Soon it will be autumn and all
the fall colors and a few deer will
dare to walk across the road without
fear of hunters or people in fast
cars. Soon the seasons will change,
the grass turn brown, the leaves
purple, like old wine, and the prosecutor
will present inadmissible evidence
to the jury of one’s peers, whoever
they might be, old, young, blind,
aging, embittered, dissolute,
and dumb.



One time I turned the radio up loud in my head
I changed the station until someone was saying my name

There were things that needed more attention
+++++than others
Like people, but we shifted gears just in time

Taking Route 1 and then sleeping on the side
Of the road, the broken windshield, the flat tire,
+++++bugs in the engine,

The way everything goes wrong
When you first start out

“You can bet on it” they say
And then look the other way

As if one had all the time in the world to dissemble
The things that mattered most, “hailstones

The size of golfballs” the weather lady said
I’d like a tankard of porridge, if you don’t mind

Next time I was singing a song in my head
It was “Strawberry Fields Forever”
+++++when a cloud passed in front of the sun

Everyone celebrates the first day of the new year
+++++in a different way
I mean every person once removed resembles
+++++someone else in due time

There were little things that mattered
Like a gate into the great unknown

Someone took my hand and led me out of the
+++++burning building
Someone left the light on in the hall–I was frightened
+++++(but not of the dark)


Lewis Warsh is the author of over thirty volumes of poetry, fiction and autobiography, including Alien Abduction (Ugly Duckling Presse, 2015), One Foot Out the Door: Collected Stories (Spuyten Duyvil, 2014), A Place in the Sun (Spuyten Duyvil, 2014) and Inseparable: Poems 1995-2005 (Granary Books, 2008).

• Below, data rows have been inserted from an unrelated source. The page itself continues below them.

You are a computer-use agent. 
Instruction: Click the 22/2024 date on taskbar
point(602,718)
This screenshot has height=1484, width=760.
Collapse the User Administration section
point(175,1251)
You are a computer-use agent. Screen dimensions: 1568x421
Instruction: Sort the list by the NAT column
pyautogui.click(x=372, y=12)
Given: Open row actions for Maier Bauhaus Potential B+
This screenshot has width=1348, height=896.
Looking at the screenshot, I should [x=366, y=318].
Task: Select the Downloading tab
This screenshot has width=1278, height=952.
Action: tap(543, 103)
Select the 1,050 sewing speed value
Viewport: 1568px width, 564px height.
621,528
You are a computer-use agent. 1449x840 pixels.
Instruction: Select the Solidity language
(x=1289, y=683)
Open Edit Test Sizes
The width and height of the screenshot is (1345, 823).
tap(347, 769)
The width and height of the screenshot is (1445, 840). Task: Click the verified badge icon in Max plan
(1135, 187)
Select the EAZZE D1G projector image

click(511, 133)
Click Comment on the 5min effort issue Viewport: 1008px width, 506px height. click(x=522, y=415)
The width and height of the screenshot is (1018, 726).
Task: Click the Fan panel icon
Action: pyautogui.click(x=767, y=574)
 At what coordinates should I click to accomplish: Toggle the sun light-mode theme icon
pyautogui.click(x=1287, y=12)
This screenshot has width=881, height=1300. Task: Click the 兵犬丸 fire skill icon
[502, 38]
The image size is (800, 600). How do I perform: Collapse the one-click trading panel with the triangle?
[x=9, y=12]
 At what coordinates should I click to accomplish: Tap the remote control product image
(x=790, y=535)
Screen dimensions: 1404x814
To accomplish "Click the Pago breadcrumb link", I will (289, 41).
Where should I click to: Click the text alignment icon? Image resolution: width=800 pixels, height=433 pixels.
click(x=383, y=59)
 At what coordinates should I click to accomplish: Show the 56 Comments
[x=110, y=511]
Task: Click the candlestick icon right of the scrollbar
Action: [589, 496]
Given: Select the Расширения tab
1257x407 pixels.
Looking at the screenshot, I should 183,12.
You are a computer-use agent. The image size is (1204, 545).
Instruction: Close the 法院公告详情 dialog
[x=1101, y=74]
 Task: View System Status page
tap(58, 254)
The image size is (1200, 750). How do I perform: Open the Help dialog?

He is co-editor of The Angel Hair Anthology (Granary Books, 2001) and editor and publisher of United Artists Books. Mimeo Mimeo #7 (2012) was devoted to his poetry, fiction and collages, and to a bibliography of his work as a writer and publisher. He has taught at Naropa University, The Poetry Project, SUNY Albany and Long Island University (Brooklyn), where he was director of the MFA program in creative writing from 2007-2013 and where he currently teaches.